Ce n’est pas non plus nier l’importance de travailler ensemble sur ces îles. Mais soyons clairs. La britannicité n’est pas la propriété de l’État britannique. Ce n’est pas un badge de fidélité. Ce n’est pas une frontière.
La britannicité est une question de géographie. C’est l’île sur laquelle nous vivons. C’est un sentiment d’espace partagé, pas un État unique.
Si le Pays de Galles devenait indépendant demain, ses habitants vivraient toujours sur l’île de Grande-Bretagne. Ils parleraient toujours anglais et gallois. Ils continueraient à boire du thé et à chanter dans les Six Nations. Ils le feraient simplement dans un pays qui leur appartiendrait.
La vraie question
Le Pays de Galles est-il trop petit pour être indépendant ? Non. Mais cela ne signifie pas que l’indépendance est simple, sans risque ou inévitable. Cela signifie que les objections habituelles méritent d’être réexaminées. L’argument de la taille et de l’échelle est moins une question de capacité que d’imagination.
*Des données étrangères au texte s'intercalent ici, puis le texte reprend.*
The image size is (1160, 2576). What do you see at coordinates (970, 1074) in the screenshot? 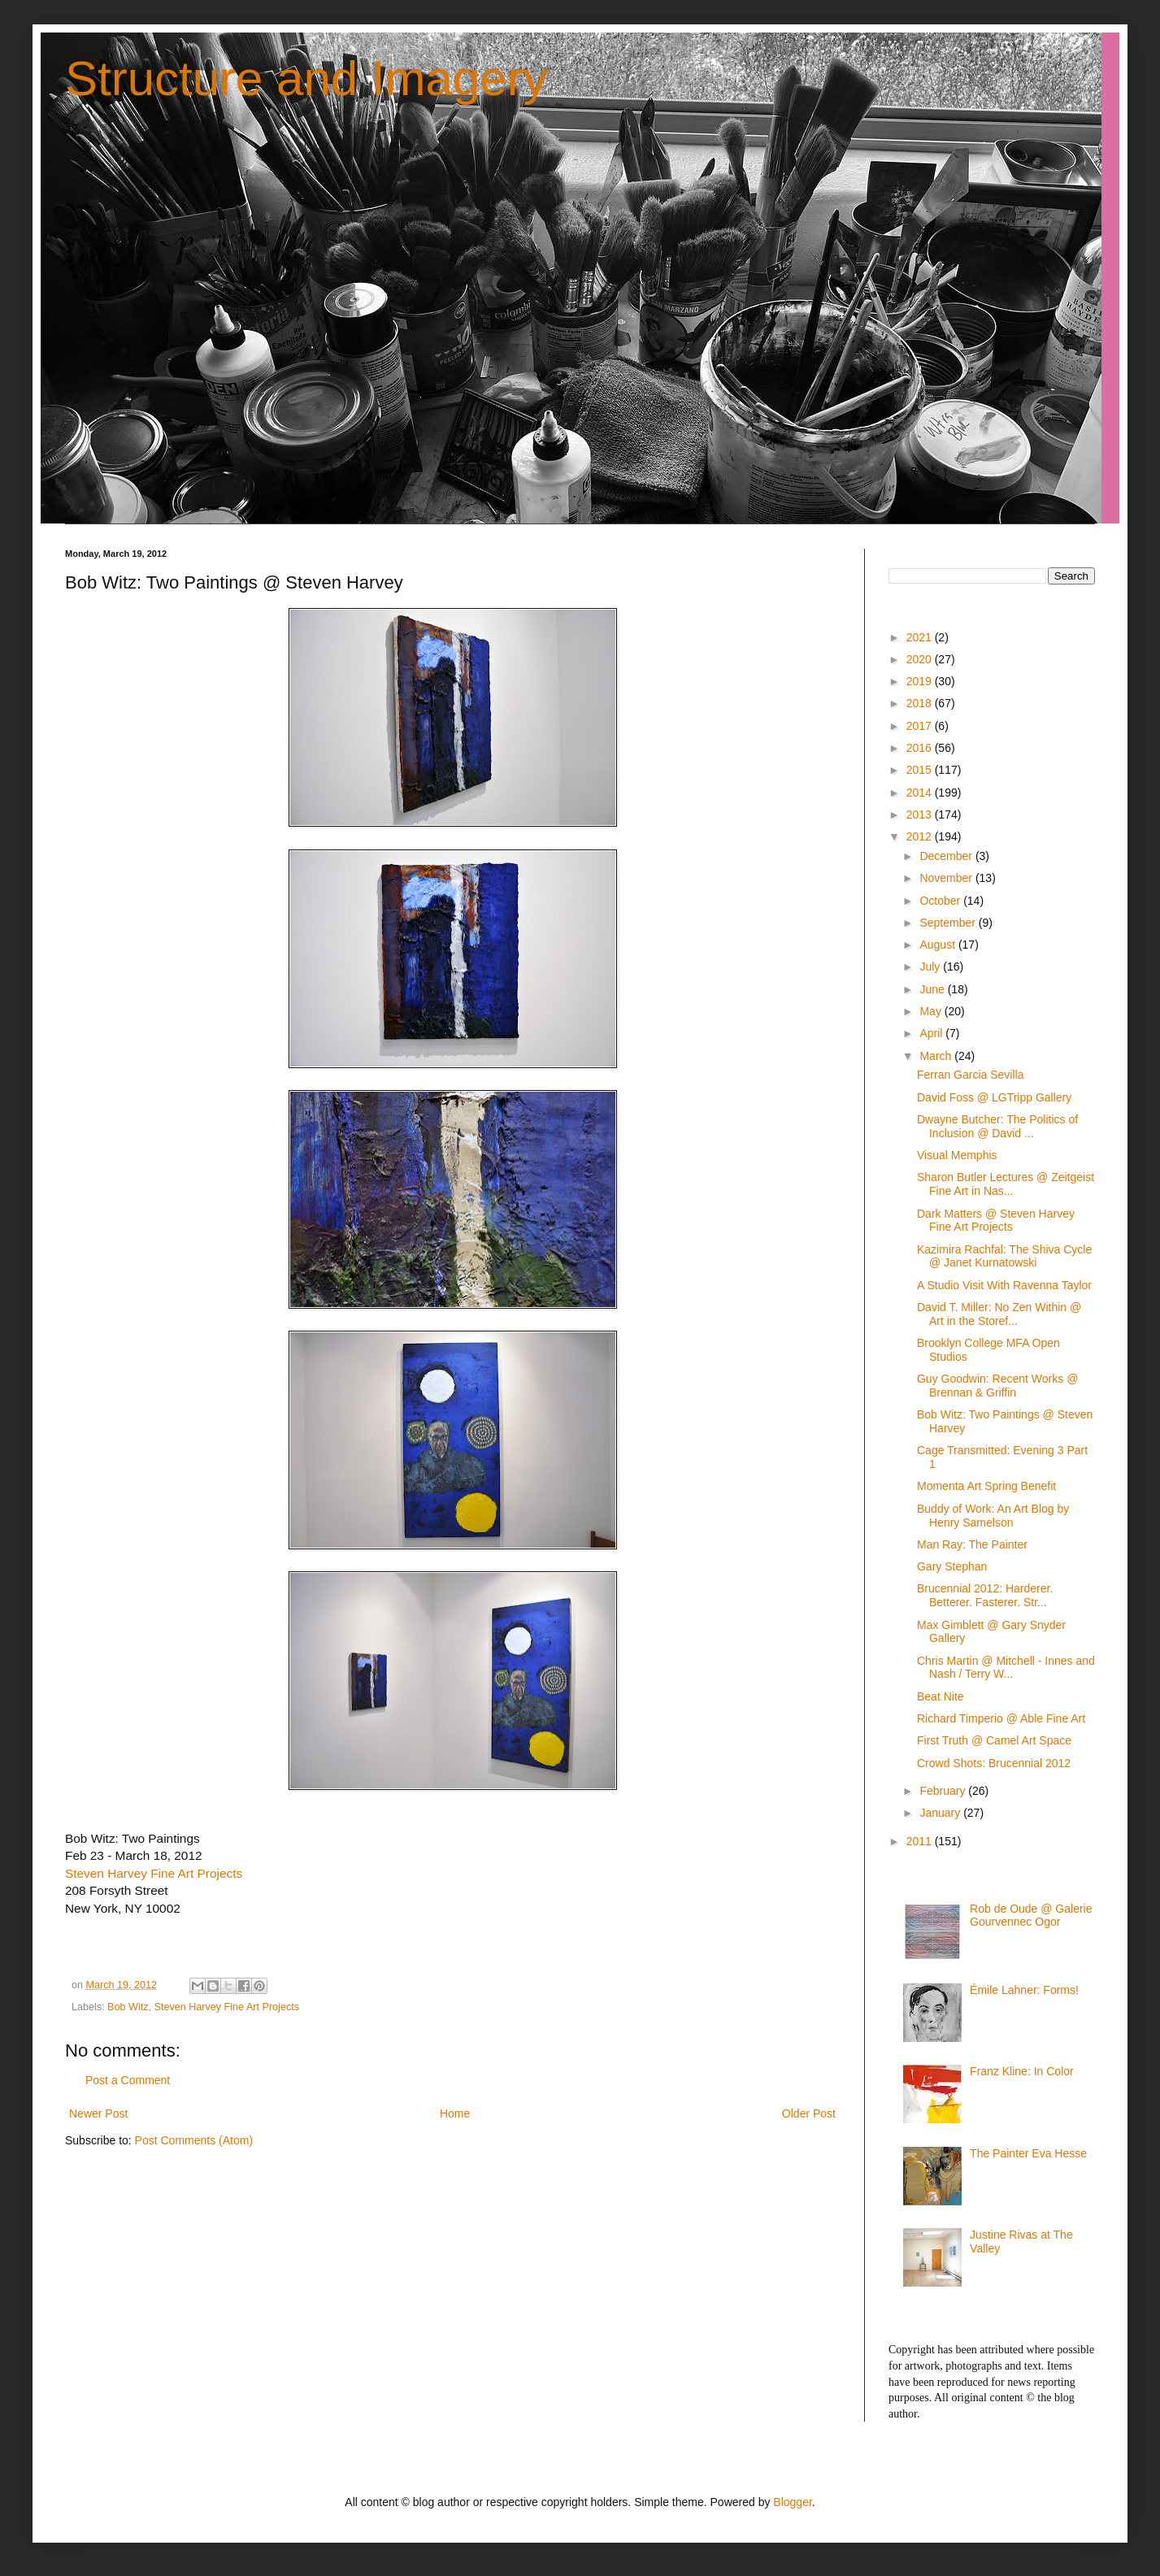
I see `Ferran Garcia Sevilla` at bounding box center [970, 1074].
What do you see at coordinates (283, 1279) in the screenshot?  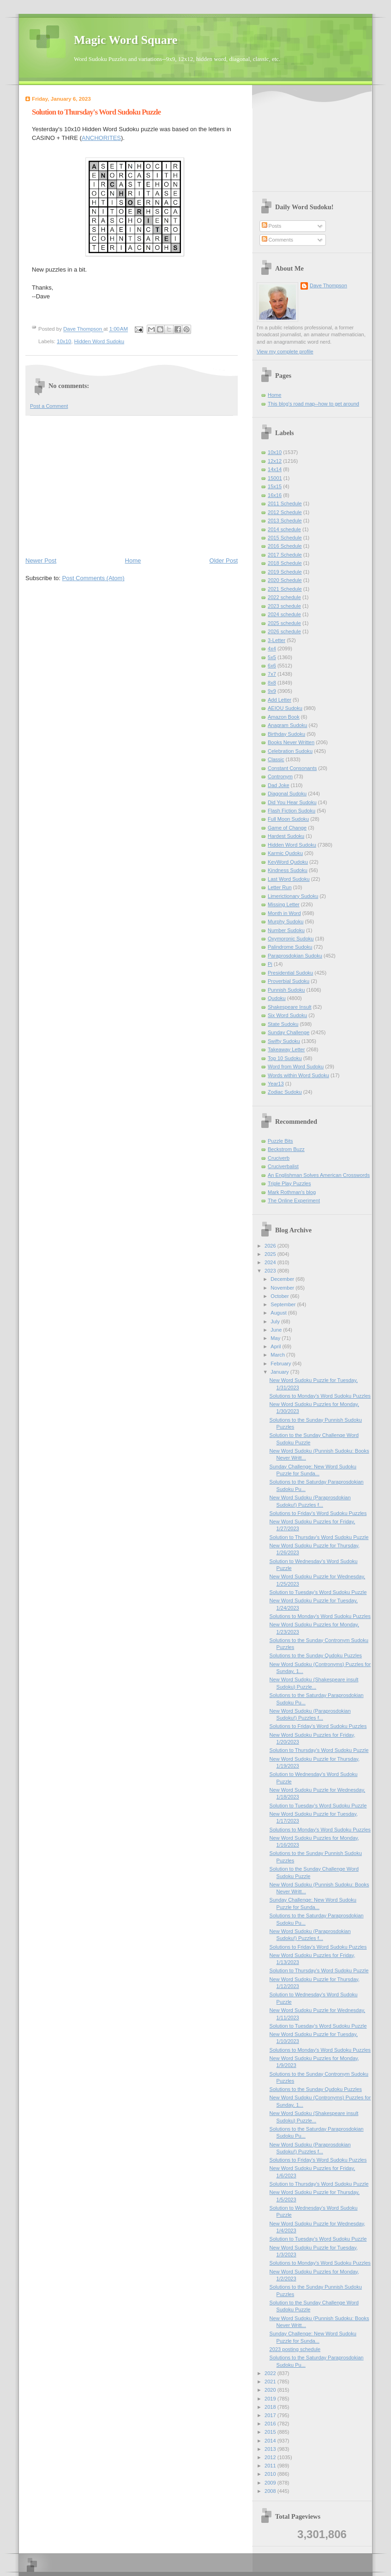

Un futur État gallois ne se construira pas du jour au lendemain. Il faudra du temps, de la planification et des décisions difficiles. Mais il nous appartiendrait de le façonner. L’écrasante majorité des pays du monde se gouvernent déjà eux-mêmes. Ils commettent des erreurs. Ils corrigent le tir. Ils s’adaptent. Le pays de Galles pourrait faire de même. Ce ne serait pas facile. Mais c’est possible. Et c’est peut-être le point de départ le plus honnête
Et si le Royaume-Uni n’était qu’un chapitre, pas toute l’histoire ?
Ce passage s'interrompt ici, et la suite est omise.